- [Exercise directions]:
I would like every record below transcribed exactly as it is.

[Opening Entries supplied section]

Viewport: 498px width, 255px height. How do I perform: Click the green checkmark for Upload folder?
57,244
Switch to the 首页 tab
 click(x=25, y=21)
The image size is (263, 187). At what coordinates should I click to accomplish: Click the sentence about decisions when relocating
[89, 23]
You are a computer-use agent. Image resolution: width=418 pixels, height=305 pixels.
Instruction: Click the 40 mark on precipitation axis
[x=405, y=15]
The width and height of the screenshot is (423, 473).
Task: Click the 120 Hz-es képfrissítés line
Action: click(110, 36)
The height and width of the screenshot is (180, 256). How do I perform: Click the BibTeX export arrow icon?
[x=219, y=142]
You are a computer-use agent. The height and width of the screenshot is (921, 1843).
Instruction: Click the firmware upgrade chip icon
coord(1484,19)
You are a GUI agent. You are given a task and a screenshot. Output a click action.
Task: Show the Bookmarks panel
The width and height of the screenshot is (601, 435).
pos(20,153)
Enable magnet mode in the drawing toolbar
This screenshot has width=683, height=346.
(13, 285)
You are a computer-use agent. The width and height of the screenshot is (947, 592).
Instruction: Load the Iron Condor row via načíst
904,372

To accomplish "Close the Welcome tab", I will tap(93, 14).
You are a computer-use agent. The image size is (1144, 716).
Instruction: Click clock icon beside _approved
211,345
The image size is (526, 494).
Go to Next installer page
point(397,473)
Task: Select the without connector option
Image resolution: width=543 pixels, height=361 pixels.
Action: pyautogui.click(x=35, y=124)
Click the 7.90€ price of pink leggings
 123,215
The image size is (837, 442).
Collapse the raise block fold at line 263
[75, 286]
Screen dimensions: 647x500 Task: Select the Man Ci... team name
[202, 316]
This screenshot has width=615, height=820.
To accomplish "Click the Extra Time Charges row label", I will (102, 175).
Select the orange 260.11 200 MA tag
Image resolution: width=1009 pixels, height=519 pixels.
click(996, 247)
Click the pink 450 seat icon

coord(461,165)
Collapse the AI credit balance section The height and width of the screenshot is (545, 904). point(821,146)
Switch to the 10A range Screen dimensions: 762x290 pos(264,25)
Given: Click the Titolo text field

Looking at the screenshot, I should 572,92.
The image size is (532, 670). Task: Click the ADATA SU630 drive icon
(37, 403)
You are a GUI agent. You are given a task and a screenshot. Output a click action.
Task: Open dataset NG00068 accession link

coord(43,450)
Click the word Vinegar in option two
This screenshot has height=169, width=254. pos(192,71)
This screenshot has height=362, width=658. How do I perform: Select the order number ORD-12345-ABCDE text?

[Closing Entries supplied section]

- [Task solution]:
Viewport: 498px width, 255px height. How do I perform: Click the green checkmark for Upload folder?
57,244
Switch to the 首页 tab
 click(x=25, y=21)
The image size is (263, 187). At what coordinates should I click to accomplish: Click the sentence about decisions when relocating
[89, 23]
You are a computer-use agent. Image resolution: width=418 pixels, height=305 pixels.
Instruction: Click the 40 mark on precipitation axis
[x=405, y=15]
The width and height of the screenshot is (423, 473).
Task: Click the 120 Hz-es képfrissítés line
Action: click(110, 36)
The height and width of the screenshot is (180, 256). How do I perform: Click the BibTeX export arrow icon?
[x=219, y=142]
You are a computer-use agent. The height and width of the screenshot is (921, 1843).
Instruction: Click the firmware upgrade chip icon
coord(1484,19)
You are a GUI agent. You are given a task and a screenshot. Output a click action.
Task: Show the Bookmarks panel
The width and height of the screenshot is (601, 435).
pos(20,153)
Enable magnet mode in the drawing toolbar
This screenshot has width=683, height=346.
(13, 285)
You are a computer-use agent. The width and height of the screenshot is (947, 592).
Instruction: Load the Iron Condor row via načíst
904,372

To accomplish "Close the Welcome tab", I will tap(93, 14).
You are a computer-use agent. The image size is (1144, 716).
Instruction: Click clock icon beside _approved
211,345
The image size is (526, 494).
Go to Next installer page
point(397,473)
Task: Select the without connector option
Image resolution: width=543 pixels, height=361 pixels.
Action: pyautogui.click(x=35, y=124)
Click the 7.90€ price of pink leggings
 123,215
The image size is (837, 442).
Collapse the raise block fold at line 263
[75, 286]
Screen dimensions: 647x500 Task: Select the Man Ci... team name
[202, 316]
This screenshot has width=615, height=820.
To accomplish "Click the Extra Time Charges row label", I will (102, 175).
Select the orange 260.11 200 MA tag
Image resolution: width=1009 pixels, height=519 pixels.
click(996, 247)
Click the pink 450 seat icon

coord(461,165)
Collapse the AI credit balance section The height and width of the screenshot is (545, 904). point(821,146)
Switch to the 10A range Screen dimensions: 762x290 pos(264,25)
Given: Click the Titolo text field

Looking at the screenshot, I should 572,92.
The image size is (532, 670). Task: Click the ADATA SU630 drive icon
(37, 403)
You are a GUI agent. You are given a task and a screenshot. Output a click action.
Task: Open dataset NG00068 accession link

coord(43,450)
Click the word Vinegar in option two
This screenshot has height=169, width=254. pos(192,71)
This screenshot has height=362, width=658. How do I perform: Select the order number ORD-12345-ABCDE text?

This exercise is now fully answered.